一个系统各个表中必须要存在一列来存放唯一主键 ID,并且如果这个系统是分布式的,有多个分布数据库还需要保证每个数据库中的 id 不能重复,这就要求需要唯一 ID 的特性:
- 整个系统 ID 唯一
- ID 是数字类型,而且是趋势递增的
- ID 简短,查询效率快
生成 ID 的方式有多种,大厂肯定用的没这么简单,但是咱们小系统用一下还是绰绰有余的,下面逐一介绍。
UUID#
这个是最大众的方案,直接用工具类方法生成一个 uuid。
优点:
- 代码实现简单。
- 本机生成,没有性能问题
- 因为是全球唯一的 ID,所以迁移数据容易
缺点:
- 每次生成的 ID 是无序的,无法保证趋势递增
- UUID 的字符串存储,查询效率慢
- 存储空间大
- ID 本事无业务含义,不可读
应用场景:
- 类似生成 token 令牌的场景
- 不适用一些要求有趋势递增的 ID 场景
MySQL 主键自增#
这个方法也是很普遍用到的,设置简单,利用了 mysql 的主键自增 auto_increment,默认每次 ID 加 1。
优点:
- 数字化,id 递增
- 查询效率高
- 具有一定的业务可读
缺点:
- 存在单点问题,如果 mysql 挂了,就没法生成 iD 了
- 数据库压力大,高并发抗不住
MySQL 多实例主键自增#
每台的初始值分别为 1,2,3...N,步长为 N(这个案例步长为 4)
优点:解决了单点问题
缺点:一旦把步长定好后,就无法扩容;而且单个数据库的压力大,数据库自身性能无法满足高并发
应用场景:数据不需要扩容的场景
雪花 snowflake 算法#
雪花算法生成 64 位的二进制正整数,然后转换成 10 进制的数。

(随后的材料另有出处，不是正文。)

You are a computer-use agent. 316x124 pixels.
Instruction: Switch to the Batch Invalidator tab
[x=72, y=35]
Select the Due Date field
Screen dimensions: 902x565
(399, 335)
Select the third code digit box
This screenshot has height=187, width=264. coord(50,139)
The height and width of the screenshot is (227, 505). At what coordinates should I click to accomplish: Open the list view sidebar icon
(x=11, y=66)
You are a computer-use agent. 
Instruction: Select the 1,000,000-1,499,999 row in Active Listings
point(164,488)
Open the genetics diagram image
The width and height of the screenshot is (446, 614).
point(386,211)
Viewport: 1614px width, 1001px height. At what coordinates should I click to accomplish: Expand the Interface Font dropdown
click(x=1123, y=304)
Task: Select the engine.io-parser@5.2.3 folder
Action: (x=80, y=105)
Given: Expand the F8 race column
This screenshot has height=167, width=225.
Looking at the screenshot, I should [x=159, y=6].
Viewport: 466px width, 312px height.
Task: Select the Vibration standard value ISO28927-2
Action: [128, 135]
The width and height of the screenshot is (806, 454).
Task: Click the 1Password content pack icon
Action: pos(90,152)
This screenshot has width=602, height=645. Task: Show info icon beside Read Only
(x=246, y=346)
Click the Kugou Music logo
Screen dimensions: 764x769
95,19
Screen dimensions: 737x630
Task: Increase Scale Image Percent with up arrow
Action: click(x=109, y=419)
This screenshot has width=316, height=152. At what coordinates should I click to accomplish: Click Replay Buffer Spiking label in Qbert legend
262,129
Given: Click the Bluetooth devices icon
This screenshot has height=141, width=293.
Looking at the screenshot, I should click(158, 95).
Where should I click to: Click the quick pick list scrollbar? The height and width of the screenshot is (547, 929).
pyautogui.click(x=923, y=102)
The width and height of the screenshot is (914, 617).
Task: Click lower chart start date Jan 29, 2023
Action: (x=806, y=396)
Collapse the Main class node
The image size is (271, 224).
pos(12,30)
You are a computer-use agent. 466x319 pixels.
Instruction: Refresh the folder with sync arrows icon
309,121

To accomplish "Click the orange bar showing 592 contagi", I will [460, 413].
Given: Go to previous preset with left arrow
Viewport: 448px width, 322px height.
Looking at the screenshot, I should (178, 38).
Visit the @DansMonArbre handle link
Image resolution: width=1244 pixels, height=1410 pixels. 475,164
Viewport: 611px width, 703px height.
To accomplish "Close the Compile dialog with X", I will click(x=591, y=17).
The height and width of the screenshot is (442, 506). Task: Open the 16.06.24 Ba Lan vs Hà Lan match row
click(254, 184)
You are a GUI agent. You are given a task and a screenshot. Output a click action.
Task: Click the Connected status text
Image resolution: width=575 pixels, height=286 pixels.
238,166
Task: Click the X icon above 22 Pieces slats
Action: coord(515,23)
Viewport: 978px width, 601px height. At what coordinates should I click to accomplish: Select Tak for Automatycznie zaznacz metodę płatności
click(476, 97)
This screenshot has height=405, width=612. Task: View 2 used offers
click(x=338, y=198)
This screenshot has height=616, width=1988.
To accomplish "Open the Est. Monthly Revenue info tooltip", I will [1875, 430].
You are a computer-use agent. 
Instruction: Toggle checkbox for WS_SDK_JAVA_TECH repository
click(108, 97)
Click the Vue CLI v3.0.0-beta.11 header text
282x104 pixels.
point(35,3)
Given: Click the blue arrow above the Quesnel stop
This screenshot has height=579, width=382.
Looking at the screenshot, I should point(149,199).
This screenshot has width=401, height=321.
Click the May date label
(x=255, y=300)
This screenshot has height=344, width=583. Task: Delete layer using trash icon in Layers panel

64 位二进制数由如下部分组成:
- 1 位标识符:始终是 0
- 41 位时间戳:41 位时间截不是存储当前时间的时间截,而是存储时间截的差值(当前时间截 - 开始时间截 ) 得到的值,这里的的开始时间截,一般是我们的 id 生成器开始使用的时间,由我们程序来指定的
- 10 位机器标识码:可以部署在 1024 个节点,如果机器分机房(IDC)部署,这 10 位可以由 5 位机房 ID + 5 位机器 ID 组成
- 12 位序列:毫秒内的计数,12 位的计数顺序号支持每个节点每毫秒 (同一机器,同一时间截) 产生 4096 个 ID 序号
实现方式 Java 版:
/**
* Twitter_Snowflake<br>
* SnowFlake的结构如下(每部分用-分开):<br>
* 0 - 0000000000 0000000000 0000000000 0000000000 0 - 00000 - 00000 - 000000000000 <br>
* 1位标识,由于long基本类型在Java中是带符号的,最高位是符号位,正数是0,负数是1,所以id一般是正数,最高位是0<br>
* 41位时间截(毫秒级),注意,41位时间截不是存储当前时间的时间截,而是存储时间截的差值(当前时间截 - 开始时间截)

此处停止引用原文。